Opening hours: Saturday 1200-2230
Other days: Sunday 1200-2100, Wednesday 1600-2200, Thursday-Friday 1500-2230
Official site: https://www.moorbeer.co.uk/
Last updated: 28/06/2019
A quick zigzag off Druid Street takes us onto Enid Street and the next major collection of bars. And we're starting with another variation on the brewery-plus-bar formula that served the Mile so well in its early years. Moor Beer - the craft brewery with the most perfect yet obvious advertising tagline you'll ever see, 'Drink Moor Beer' - have a brewery located just outside Bristol (keep your eyes open as the train pulls out of Temple Meads station and you should catch it). They don't brew anything in London. What they do have here is a barrel store: at the back of their arch behind a plastic curtain lies a large collection of beers aging in assorted spirit barrels, waiting to be bottled and guzzled at some point in the future.

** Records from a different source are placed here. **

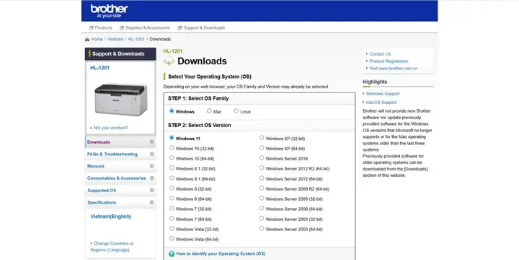Open the Products menu in the top navigation
This screenshot has height=260, width=519.
101,28
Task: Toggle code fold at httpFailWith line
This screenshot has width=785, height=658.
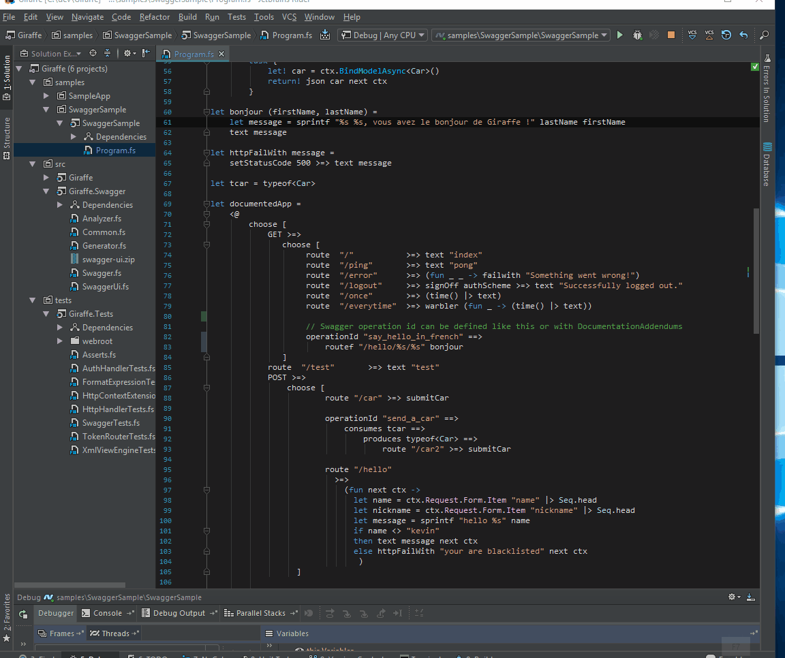Action: coord(206,153)
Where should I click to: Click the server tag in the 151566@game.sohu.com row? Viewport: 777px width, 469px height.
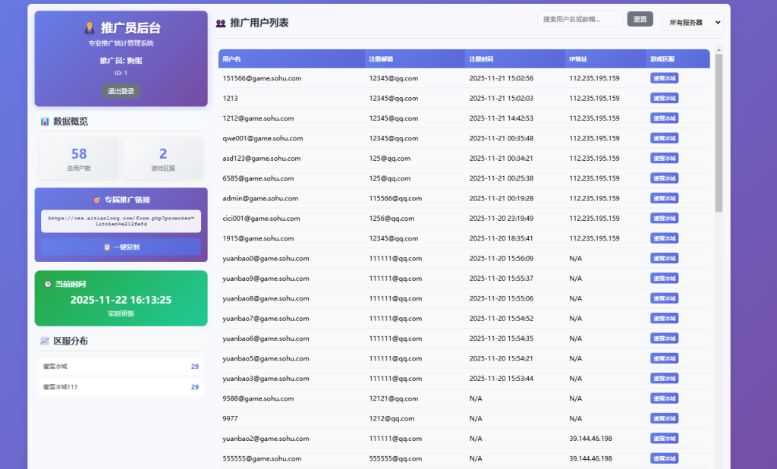pos(664,78)
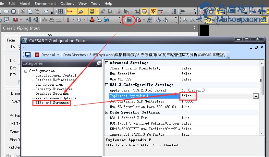The image size is (269, 157).
Task: Click the grid icon in top toolbar
Action: point(60,12)
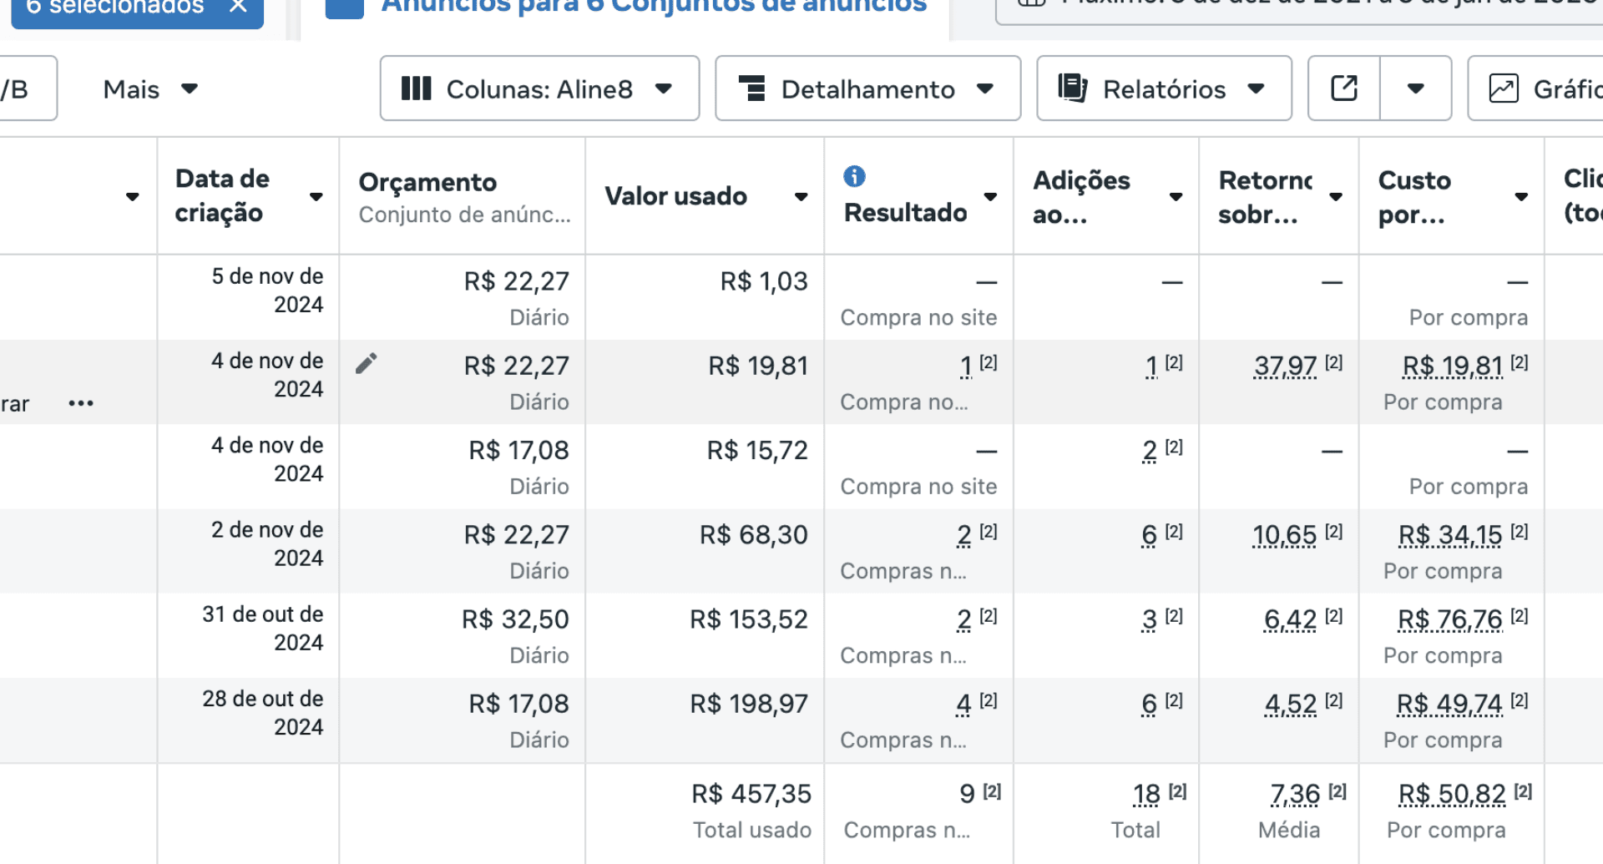
Task: Click the total 18 additions value
Action: point(1145,794)
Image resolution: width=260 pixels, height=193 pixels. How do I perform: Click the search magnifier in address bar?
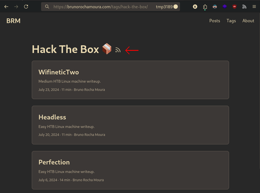(x=47, y=7)
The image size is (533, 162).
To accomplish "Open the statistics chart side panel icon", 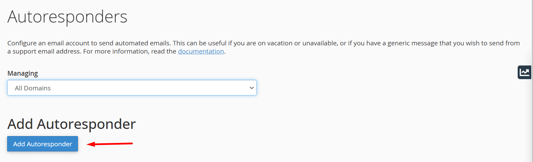I will pyautogui.click(x=525, y=72).
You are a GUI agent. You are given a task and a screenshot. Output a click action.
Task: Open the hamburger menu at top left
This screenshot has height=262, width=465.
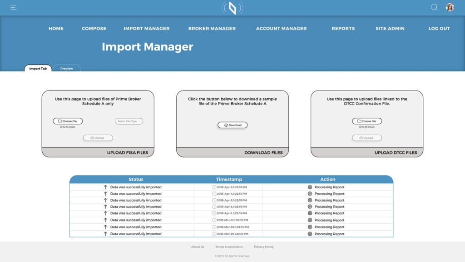13,7
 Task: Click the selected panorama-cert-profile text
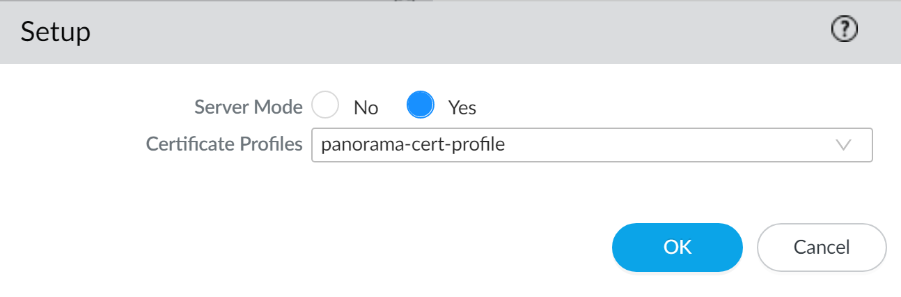click(413, 145)
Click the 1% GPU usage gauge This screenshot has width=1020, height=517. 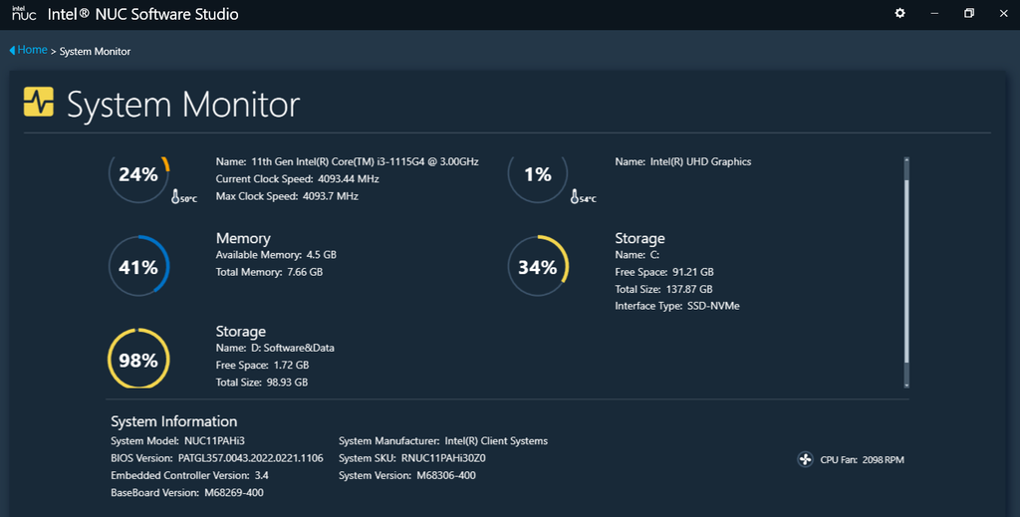pyautogui.click(x=538, y=175)
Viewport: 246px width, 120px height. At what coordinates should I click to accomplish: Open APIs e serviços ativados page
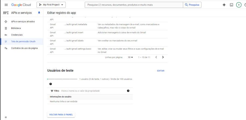(23, 21)
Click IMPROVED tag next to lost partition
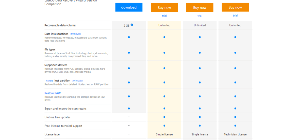This screenshot has width=297, height=140. pos(77,81)
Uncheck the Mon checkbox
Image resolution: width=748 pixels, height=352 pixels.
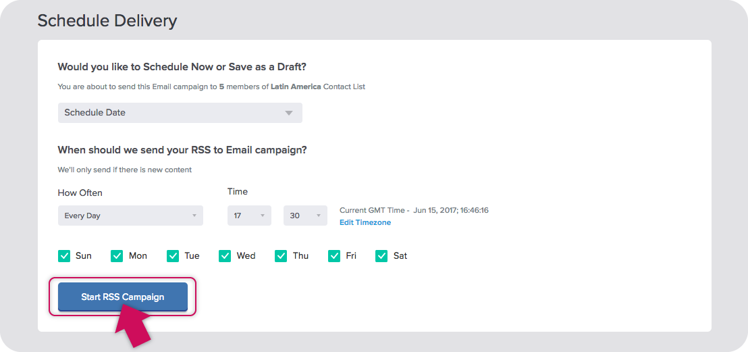[117, 256]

So, what can they do with the space in front of the barrel store? Inevitably, set up a bar. The one at Moor is of a decent size in terms of beer - twelve keg lines and three cask lines, the latter advertised as 'not warm, not flat' - but a little limited in terms of seating space, although it's not so bad if you don't mind standing. Bonus points for trying to disguise the single unisex loo as a massage parlour. The pie cart standing outside is also a useful thing.
Since December 2018, the stuff that's been hiding in the backstage barrels has started making its way out to the front of house. We were there for the launch of the first batch from Moor's Bermondsey barrel-aging project - two versions of their Batallas Double Stout (in collaboration with La Quince), one of which had spent a year in whisky barrels, while the other one had spent a year in rum barrels. Both of them had a completely distinctive quality to them, and didn't just taste of old barrel like a lot of these things tend to do.